DEV Community

Using C# LINQ API to perform SQL IN logic at WHERE clause

Alex Ruzenhack on August 30, 2018

I was working on a project with User and Costumer identificação. The first is generated by the web app, and the second by the business department. ...

Read full post

Sung M. Kim • Aug 30 '18

Thank Alex,
the translation looked easy to understand as the LINQ version matches with SQL statement 👍.

And I have a question regarding the conversion.

Would the LINQ version fetch all data from database first and filter (using Where clause) in memory?

would the query create an optimal syntax to send to the database and fetch only filtered records?

Bob van Hoove • Aug 30 '18 • Edited

Calling ToList() results in execution of the query. So the first statement will make an in memory list of email addresses.

To get a better feel for what's happening you can intercept the actual queries. Assuming Entity framework is used: Log Queries executed by Entity Framework DbContext.

Dian Fay • Aug 30 '18 • Edited

I stopped writing C# right as LINQ got popular so I don't know it too well but I believe this does store the list of emails in memory.

In SQL you could do this:

SELECT c.*
FROM customers AS c
JOIN users AS u ON u.email = c.email
WHERE u.customer_id IS NULL

and achieve the same result without a subquery. I don't know how you'd go about translating that to LINQ though.
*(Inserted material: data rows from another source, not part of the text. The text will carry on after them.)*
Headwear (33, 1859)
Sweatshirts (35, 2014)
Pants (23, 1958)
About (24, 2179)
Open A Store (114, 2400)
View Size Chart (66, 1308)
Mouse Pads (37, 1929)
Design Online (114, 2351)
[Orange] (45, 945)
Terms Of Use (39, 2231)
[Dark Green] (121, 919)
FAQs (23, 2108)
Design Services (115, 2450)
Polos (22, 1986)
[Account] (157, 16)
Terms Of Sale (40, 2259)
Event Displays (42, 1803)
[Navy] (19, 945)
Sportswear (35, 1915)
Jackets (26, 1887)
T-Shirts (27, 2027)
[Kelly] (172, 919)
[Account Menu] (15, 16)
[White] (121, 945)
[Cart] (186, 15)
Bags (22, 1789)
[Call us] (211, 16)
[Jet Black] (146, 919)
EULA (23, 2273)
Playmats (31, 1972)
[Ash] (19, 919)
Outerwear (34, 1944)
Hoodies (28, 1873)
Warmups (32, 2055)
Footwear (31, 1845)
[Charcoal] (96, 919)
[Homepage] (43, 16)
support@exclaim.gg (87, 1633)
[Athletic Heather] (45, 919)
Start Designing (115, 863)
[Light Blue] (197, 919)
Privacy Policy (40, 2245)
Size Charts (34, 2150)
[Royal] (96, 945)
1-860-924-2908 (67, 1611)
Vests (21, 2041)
Rafal Pienkowski • Aug 30 '18

In my opinion, this is a better approach, which doesn't require an additional call to the database and doesn't require to store entities in the memory (which could have terrible results in case of a huge collection).
And of course, it is available in LINQ.

Alex Ruzenhack • Sep 3 '18 • Edited

It's true! But the tables are in different contexts, which means they are in different databases. So, it's not possible to make a JOIN between them.

Dian Fay • Sep 3 '18

My condolences :)

Alex Ruzenhack • Sep 3 '18

Here is the EF SQL of "Users":

Microsoft.EntityFrameworkCore.Database.Command:Information: Executed DbCommand (110ms) [Parameters=[], CommandType='Text', CommandTimeout='30']
SELECT [user].[Id], [user].[Email], [user].[CustomerId], [user].[UserName]
FROM [AspNetUsers] AS [user]
WHERE [user].[CustomerId] IS NULL

And here is the EF SQL of "Customers":

Microsoft.EntityFrameworkCore.Database.Command:Information: Executed DbCommand (16ms) [Parameters=[], CommandType='Text', CommandTimeout='30']
SELECT [t].[Id], [t].[Email], [t].[FullName], [t].[RegisteredAt],  [t].[CreatedAt], [t].[UpdatedAt]
FROM [Customers] AS [t]

As we can see, the IN logic really occurs in memory.

Sung M. Kim • Sep 3 '18

Thanks for the clarification Alex 😎

Frank Carr • Aug 30 '18

I prefer to use stored procedures and table variables for this kind of query when it gets complex or is working against a large amount of data. I prefer to let the database do the job its been optimized for, parsing and sorting data, and use C# and LINQ for stuff SQL isn't optimized to do well, like string manipulation, or to work with smaller amounts of data, like lookup tables.

Of course, using techniques like in this article are good when there's a "turf war" between DBA's and application developers or when the application team has limited SQL skills and a DBA isn't available to write optimal procs.